The standard personal finance magazine advice is to apply for as few credit cards as possible, ostensibly to keep your credit score high. However, a recent Consumer Report article which tries to make the same case, actually ends up making a better case for applying for a steady stream of credit cards, especially when they are paying you big bucks to do so. Let’s break down the article section-by-section.
How many cards are too many?
Contrary to popular belief, having a lot of credit cards is not detrimental to your score. That’s because one component of the scoring formula is the ratio of balances to credit-limit utilization. The more available credit you have relative to the amount you charge each month, the higher your score is likely to be.
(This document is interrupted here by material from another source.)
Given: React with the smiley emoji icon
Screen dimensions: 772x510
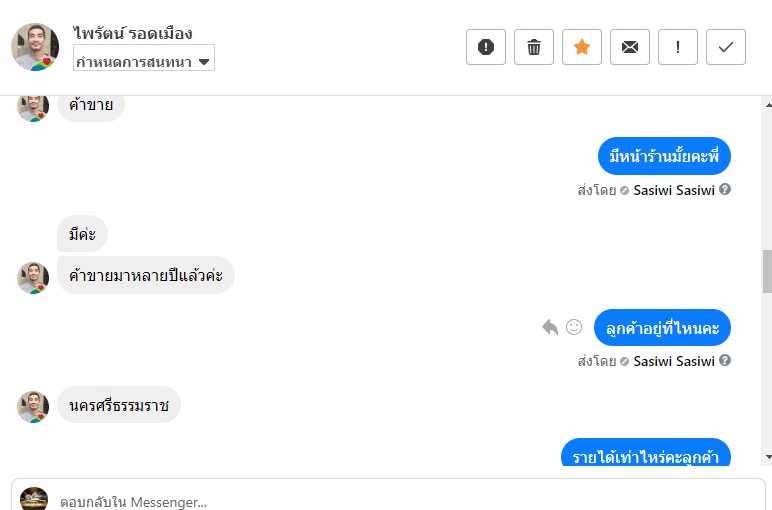Looking at the screenshot, I should (574, 327).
Here, if you have more cards, or at least higher credit limits, the high your credit score will be. Your credit score will also be more resilient, say, if you make a large purchase or spend more than usual on vacation.
Should I apply for several cards?
Your score can be affected by any new credit issued and the number of recent inquiries on your report resulting from your applications for new credit. FICO usually excludes inquiries that show you’re rate shopping for college loans, auto loans, or mortgages, but not credit cards. Every credit card you apply for will be considered a hard inquiry on your credit record; inquiries remain there for 24 months and could affect your score for the first 12.
If you have a lengthy credit history, such inquiries shouldn’t affect your score much, if at all. But if your credit history includes only one other account and you open a new one, the length of your average credit history will be halved and your score will probably drop.
Again, we see that if you only have a few credit cards, then your score is susceptible to dropping with just one new credit inquiry. However, if you have a bunch, then your score is again more resilient. As for the actual effect, a variety of reports from various credit forums has shown me that the effect of a hard inquiry lastly only for about 6 months, and goes away quickly after that. I personally apply for a round of cards every 6 months in response. Note the article carefully dances around this by saying it “could” affect your score for up to 12 months.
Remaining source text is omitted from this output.